Cornelius T. Beekman, the sixth in order of birth was educated in the district schools and in Knox College, of Galesburg, Illinois, and Shurtleff College, at Alton, Illinois.  He spent two years in the former institution.  Of the latter his father was a trustee for many years and held a life membership.  On completing his education Mr. Beekman returned to the old homestead farm and devoted a number of years to farm work.  He also engaged in dealing in stock from 1879 until 1886, after which he turned his attention to school teaching, following that profession for seven years, gaining a creditable reputation as a successful educator, whose schools were noticeable for good discipline and satisfactory mental progress.  In 1893 he was appointed a member of the reception committee in the Illinois building at the World’s Columbian Exposition in Chicago, where he spent the summer.  He afterward engaged in bookkeeping in the agricultural implement store of William L. Wilms, and in 1897 he was appointed postmaster, while in 1902 he was re-appointed to that office by President Roosevelt.  He is therefore serving for his second term and the citizens of Petersburg find him an obliging, courteous official, prompt and faithful in the discharge of his duties and the administration of the affairs of the office.

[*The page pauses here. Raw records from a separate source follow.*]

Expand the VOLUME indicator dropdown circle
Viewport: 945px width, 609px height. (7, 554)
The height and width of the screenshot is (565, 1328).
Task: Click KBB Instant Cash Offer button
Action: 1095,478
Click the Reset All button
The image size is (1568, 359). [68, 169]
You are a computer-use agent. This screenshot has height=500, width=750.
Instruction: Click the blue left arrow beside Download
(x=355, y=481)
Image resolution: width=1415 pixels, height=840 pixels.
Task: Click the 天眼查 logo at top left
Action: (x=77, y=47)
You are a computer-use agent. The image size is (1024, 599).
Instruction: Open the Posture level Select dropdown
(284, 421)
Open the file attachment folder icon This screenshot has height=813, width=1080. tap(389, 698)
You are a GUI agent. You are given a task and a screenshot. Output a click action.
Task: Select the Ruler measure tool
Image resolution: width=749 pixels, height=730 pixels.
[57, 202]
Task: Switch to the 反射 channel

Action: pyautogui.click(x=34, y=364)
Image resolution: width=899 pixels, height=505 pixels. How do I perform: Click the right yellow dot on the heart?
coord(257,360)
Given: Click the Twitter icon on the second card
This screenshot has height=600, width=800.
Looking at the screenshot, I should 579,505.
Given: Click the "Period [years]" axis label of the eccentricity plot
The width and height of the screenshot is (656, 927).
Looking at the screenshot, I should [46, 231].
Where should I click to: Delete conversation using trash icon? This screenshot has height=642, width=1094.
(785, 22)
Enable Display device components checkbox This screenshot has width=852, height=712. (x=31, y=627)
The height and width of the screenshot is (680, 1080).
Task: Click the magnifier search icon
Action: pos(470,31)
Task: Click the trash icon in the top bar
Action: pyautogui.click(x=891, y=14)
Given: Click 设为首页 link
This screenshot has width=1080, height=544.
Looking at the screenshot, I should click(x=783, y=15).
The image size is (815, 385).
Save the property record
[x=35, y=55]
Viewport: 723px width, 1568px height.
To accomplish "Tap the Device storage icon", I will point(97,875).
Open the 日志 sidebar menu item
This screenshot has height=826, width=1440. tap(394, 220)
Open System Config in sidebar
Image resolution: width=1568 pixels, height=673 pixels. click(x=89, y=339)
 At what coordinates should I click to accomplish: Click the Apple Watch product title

On the 22d of April, 1880, Mr. Beekman was married to Miss Lula Kuechler, of Springfield, Illinois, a daughter of Dr. C. F. Kuechler, a native of Germany.  They were the first couple married in the Cumberland Presbyterian church of Petersburg, Rev. R. D. Miller, the writer of this history, officiating.  Miss Beekman’s parents were also the first couple married in the old Baptist church, which stood on the southwest corner of Adams and Seventh streets, Dr. Bailey officiating.  The children of Mr. and Mrs. Beekman are: Carl O., at home; Harry E., who is assistant in the postoffice; Ferdinand K., Meta Louise and William T., also under the parental roof.

Mr. Beekman is a member of the Knights of Pythias fraternity.  His interest in his native county is manifest by his active cooperation in many movements for the general good, yet he is content to do his duty as a private citizen.  Many who have long known him prize his friendship, which indicates his life to have ever been honorable and upright.